▶ Exercise directions
Once the pictures are set aside, copy the records below exactly as they stand.

▶ Material provided
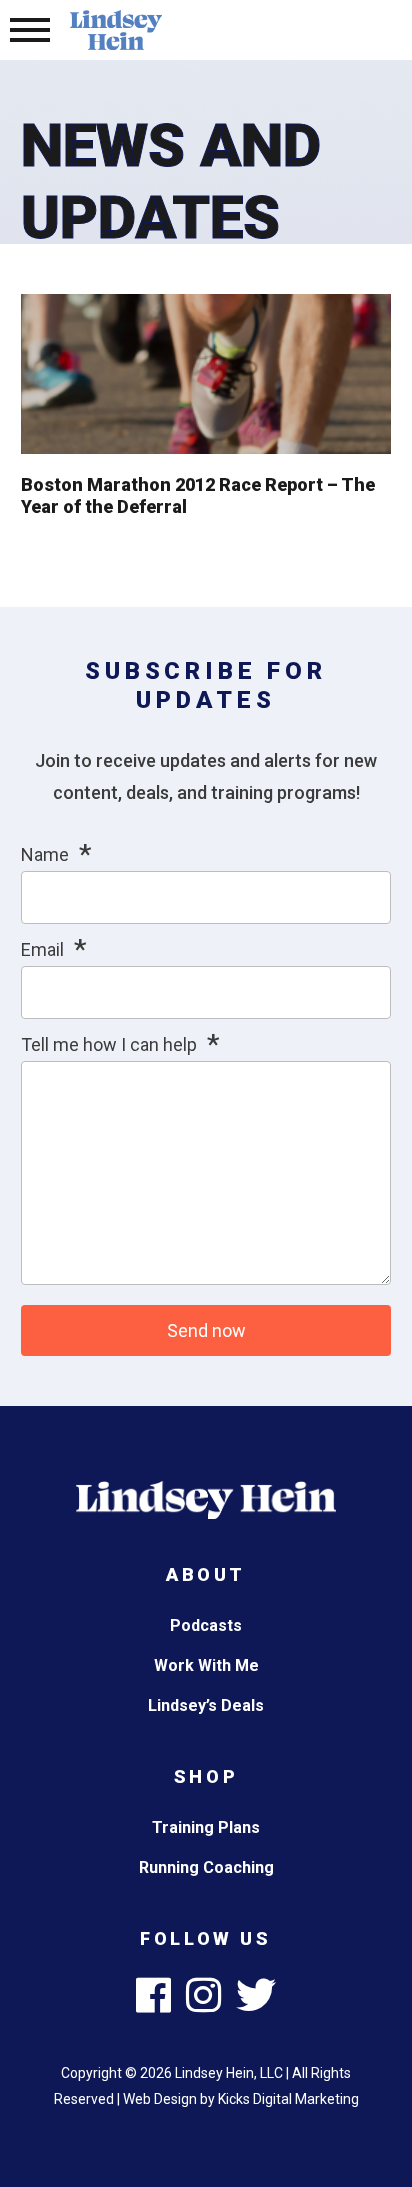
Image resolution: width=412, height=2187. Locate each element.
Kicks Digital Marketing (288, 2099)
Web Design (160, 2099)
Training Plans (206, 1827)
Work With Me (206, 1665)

▶ Your solution
Image resolution: width=412, height=2187. Locate each element.
Kicks Digital Marketing (288, 2099)
Web Design (160, 2099)
Training Plans (206, 1827)
Work With Me (206, 1665)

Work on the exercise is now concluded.